Ким выглядел, как самый настоящий падший ангел, который давно забыл, с чего именно начиналось его падение.
Сонхун — высокий, в чёрной сутане, с лицом, которое словно само отталкивало взгляд — вышел из храма, Сону уже ждал. Рубашка наполовину расстёгнута, помада размазана, сигарета догорала между пальцами. Ким усмехнулся, не отводя глаз.
— Святой отец, — произнёс Сону лениво тихо, дьяволськи затягиваясь, — если я уже на коленях, то вряд ли молюсь.
Пламя сигареты качнулось, отразилось в глазах священника. Тишина между ними стала гуще дыма.
А ведь вправду — если Сону стоял на коленях, то явно не молился.
Хотя… с какой стороны смотреть. Может, молитва — это тоже форма подчинения, просто в других одеждах. Возможно, в его постели бывал и сам Господь Бог, но Сону этого не помнил: лица у всех были одинаковые после третьей рюмки и пятой затяжки.
Он жил, словно заранее знал, что спасения не будет. Просыпался в чужих квартирах, среди запаха пота и дешёвого парфюма, пил воду из-под крана и думал, что это причастие. Затем шёл куда глаза глядят — и чаще всего они глядели туда, где шумно, грязно и светло всю ночь.
Сону был хрупким тельцем, но не из тех, кого хочется защищать. Его взгляд всегда бросал вызов, губы — слишком красные, чтобы казаться естественными, а смех звучал так, словно он смеётся над всем миром, включая себя. Ким грешил осознанно, методично, с удовольствием.
Сонхун не сразу подошёл.
Пак стоял на ступенях, словно решая — можно ли вообще приближаться к такому существу, к такой тёплой, зыбкой тьме, в которой свет казался лишним.
Затем Сонхун сделал шаг, ещё один, и сел рядом. Камень под ними был влажным от дождя, воздух пах мокрым табаком и чем-то резким, человеческим — запахом, которого не бывает в храме.

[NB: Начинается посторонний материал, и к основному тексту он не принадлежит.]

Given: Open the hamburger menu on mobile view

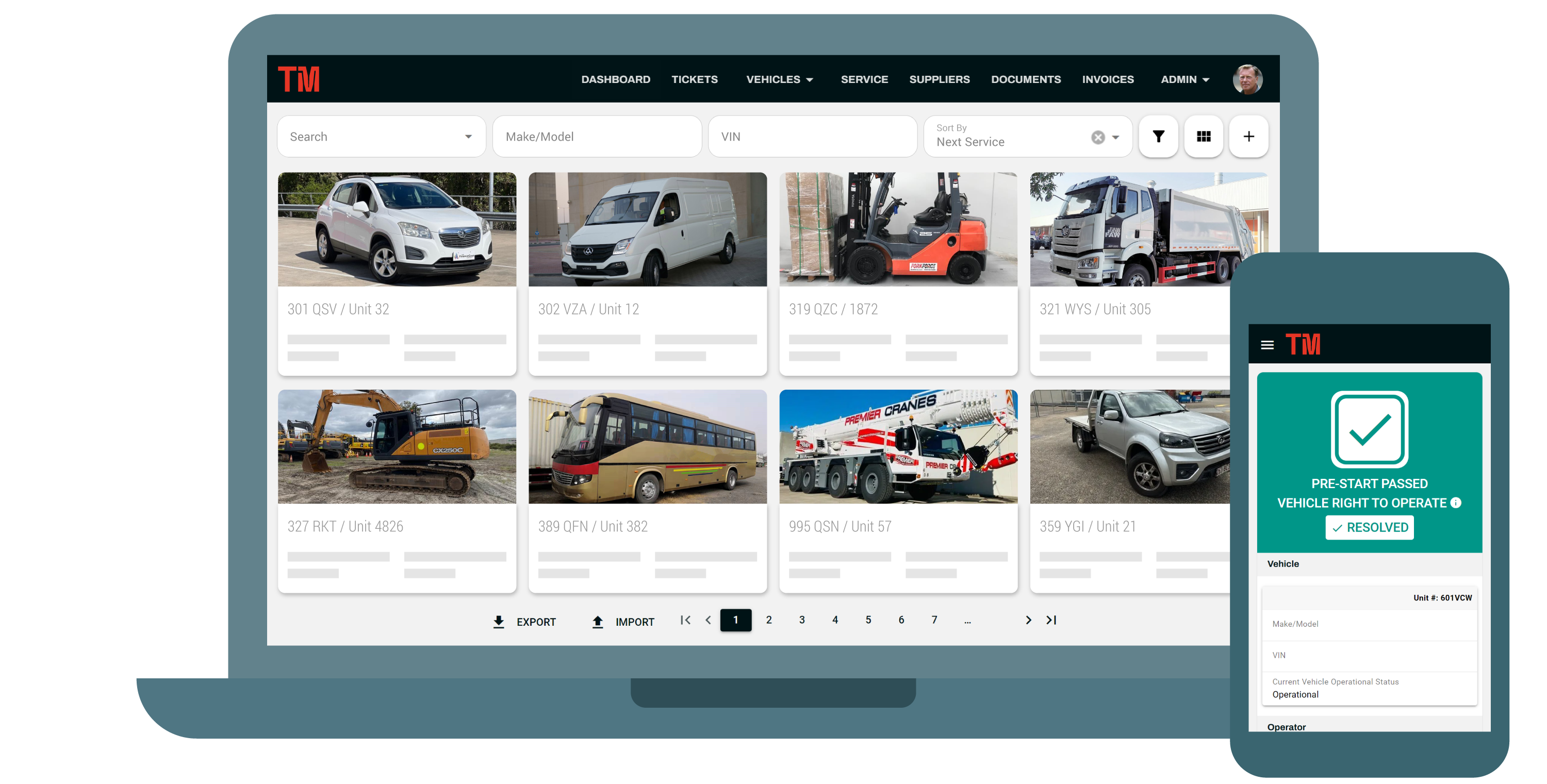Looking at the screenshot, I should [1267, 344].
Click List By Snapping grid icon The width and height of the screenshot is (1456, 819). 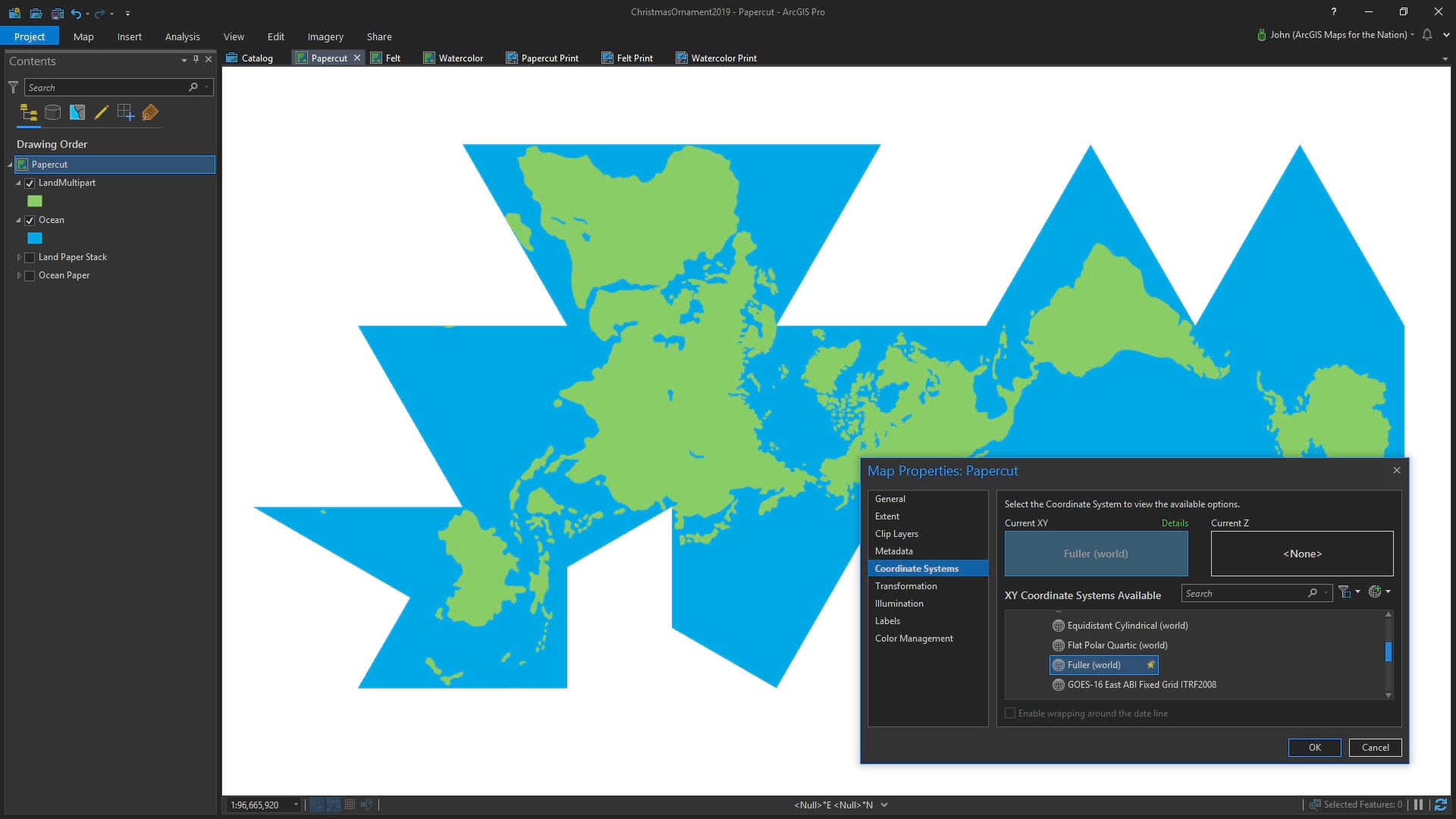[126, 113]
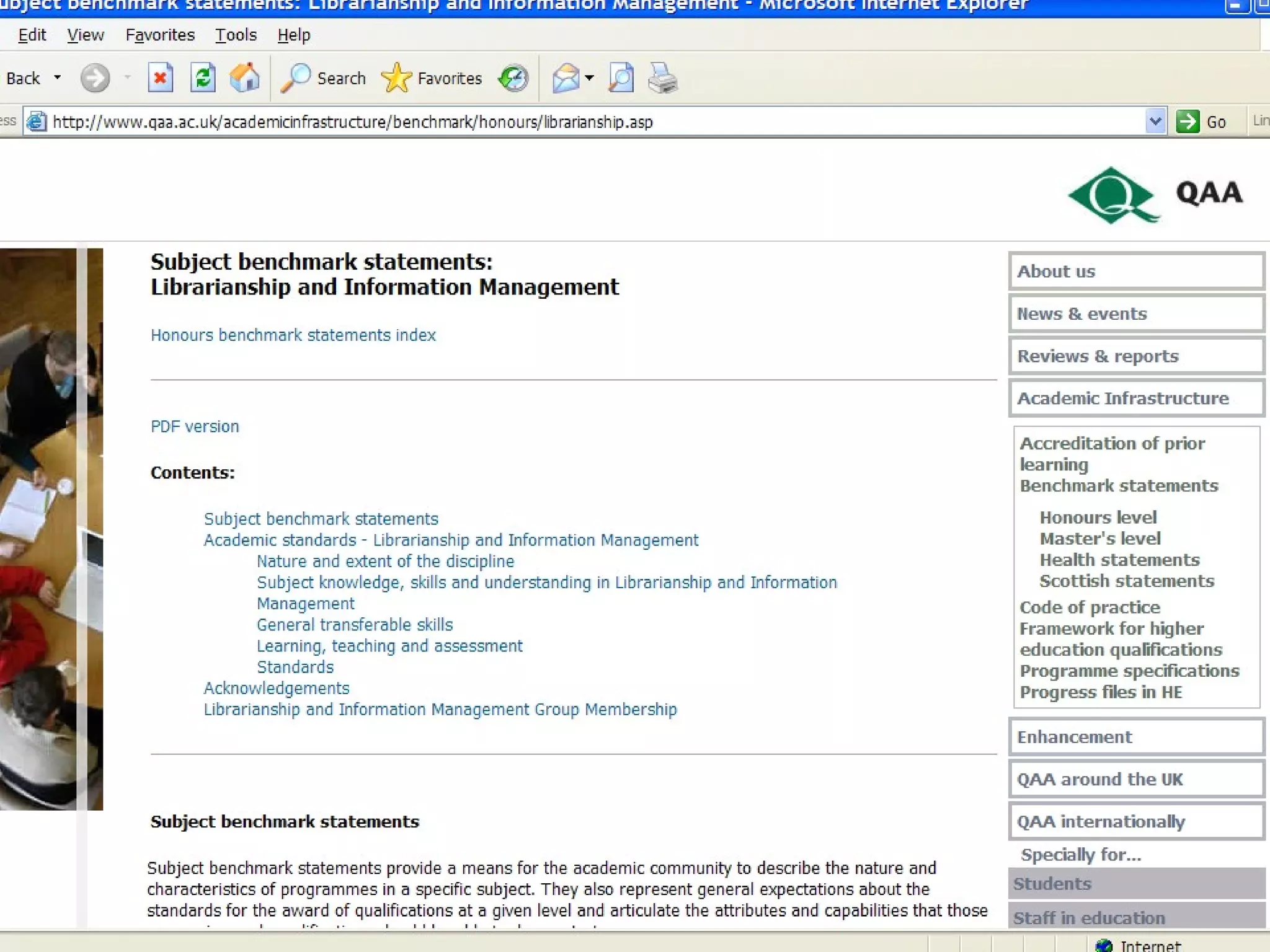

Сону бросил взгляд из-под ресниц. Уголок губ дрогнул. Ким протянул сигарету, тонкую, чуть надломленную у фильтра.
— Будешь? — тихо. — Или грех?
Сонхун посмотрел на сигарету так, словно в ней действительно было нечто запретное, почти священное. Пламя вспыхнуло между ними — коротко, мягко, осветив пальцы Сону, блестящие от дождя волосы и дым, который клубился у губ.
— Грех, — ответил Пак наконец. — Но ты же всё равно предлагаешь.
Сону усмехнулся, передавая ему сигарету. Их пальцы коснулись на долю секунды, короткая встреча кожи показалась громче любого признания.
Ким наблюдал, как священник делает первую затяжку — осторожно, словно проверяет, можно ли дышать этим воздухом.
— Тебе идёт, — сказал Сону. — Грех, я имею в виду.
Сонхун выдохнул дым, не отводя взгляда. В глазах не было осуждения — только то странное, тихое внимание, от которого хотелось отступить или, наоборот, приблизиться.
Сону выбрал второе.
Ким откинулся назад, опершись на ладони, чувствуя, как холодный камень впивается в спину, и спросил:
— А ты часто садишься рядом с такими, как я?
— С такими, как я, такое не бывает часто, — сказал Сонхун.
Эта фраза прозвучала почти как признание. Сону усмехнулся — не громко, но достаточно, чтобы эхо в груди дрогнуло.
— Не льсти, святой отец. Таких, как я, на каждом углу по трое, — Ким стряхнул пепел, провёл пальцем по влажному фильтру. — Просто ты, наверное, не смотришь туда, где свет тускнеет.
Сонхун отвёл взгляд к мостовой. Дождь снова начал моросить — мелкий, как пыль, — оставляя тонкие блестящие полосы на чёрной сутане. Пак не отвечал, словно в нём боролись две силы: слово и молчание.
Сону наклонился ближе, чувствуя, как между ними сгущается воздух. Голос стал мягче:
— Или смотришь, но не признаёшься себе.
Тишина. Только капли, стекающие с крыш. Только дым, что поднимался вверх, растворяясь в сумерках.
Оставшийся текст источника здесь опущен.